Packing supplies, like death and taxes, are one of those miserable realities. The costs add up, and the materials can take up a disproportionate amount of space compared with their functionality. But resigning yourself to the realities of shipping supply expenses does not mean you can't find ways to cut costs. As mentioned above, flat-rate boxes (along with different-size envelopes) are provided free by the major shipping companies for using their service. Another simple idea that saves a lot of money is shopping around. Most people use a company like Uline, not realizing that they can get the supplies for far cheaper. When we started shopping around, we saved almost 30 percent on packing supplies.

4. Shipping refunds

Another way to save some money is rooted in the policies that the shipping companies have. Both FedEx and UPS offer a slew of money-back guarantees. Often this relates to the time of delivery (e.g., "guaranteed delivery by noon"). Roughly 2 to 10 percent of the time (depending on the method of shipping and time of year), FedEx and UPS do not meet their guarantee and you are entitled to a refund. Handling refunds internally requires far more effort than it is worth for a small business. But that does not mean there is nothing you can do. Package auditing companies manage your account and provide refunds in exchange for a percentage of the money recovered.

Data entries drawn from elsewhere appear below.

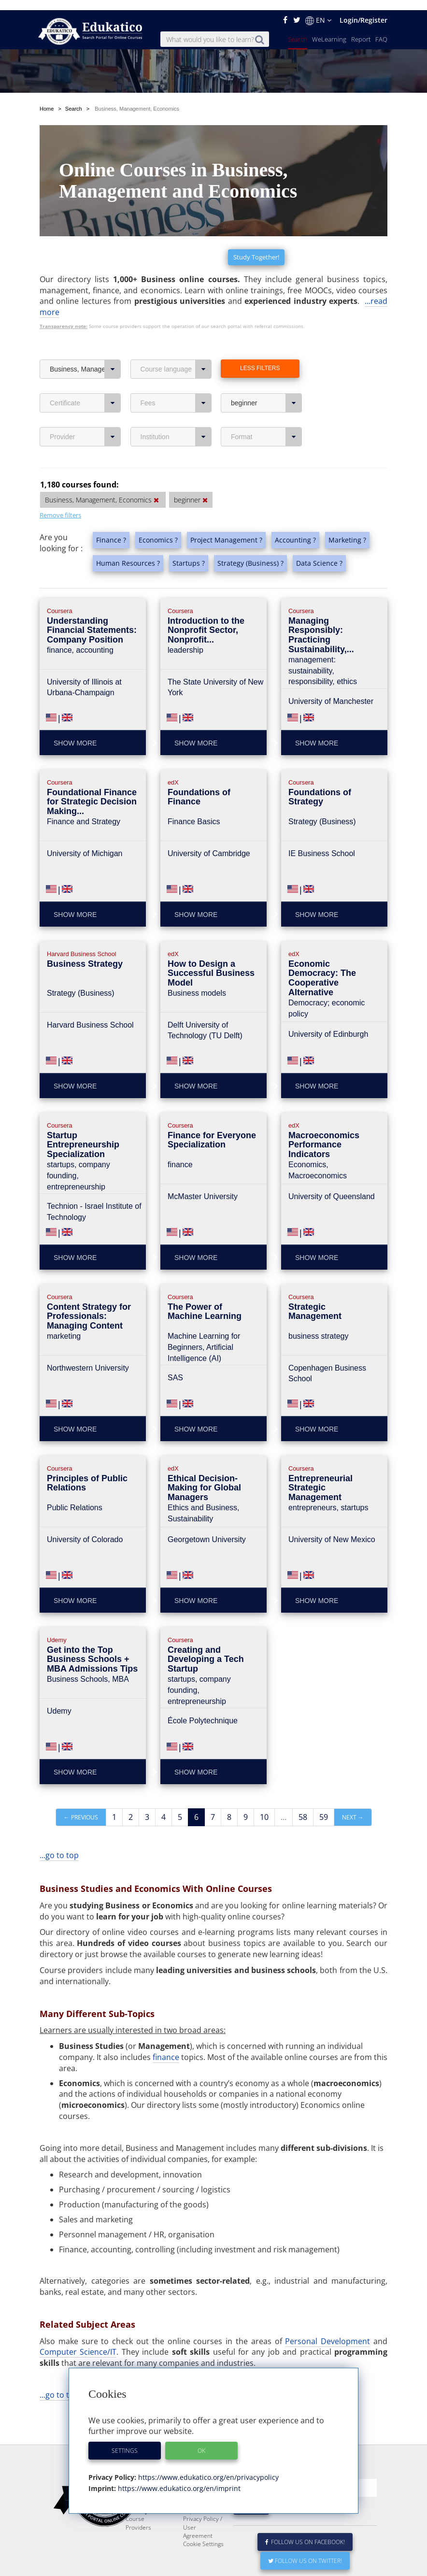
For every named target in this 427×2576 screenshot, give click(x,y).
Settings (125, 2440)
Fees (176, 369)
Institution (176, 403)
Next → (353, 1784)
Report (360, 29)
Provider (85, 403)
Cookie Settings (203, 2534)
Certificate (85, 369)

As Izzy Gewirtzman, CEO of, explains: "We take all the work out of the process for you, screening all your packages and filing refunds on your behalf. It takes just a couple of minutes to set up, and any payment we receive is a percentage of refund, so it will always be a net positive for you." Some package auditing companies also offer shipping reports and negotiation services, becoming, in essence, a shipping consultant for your small business.

Until teleportation is invented, substantial shipping costs are here to stay, but for many small businesses, a small time investment can reduce the hit to your bottom line.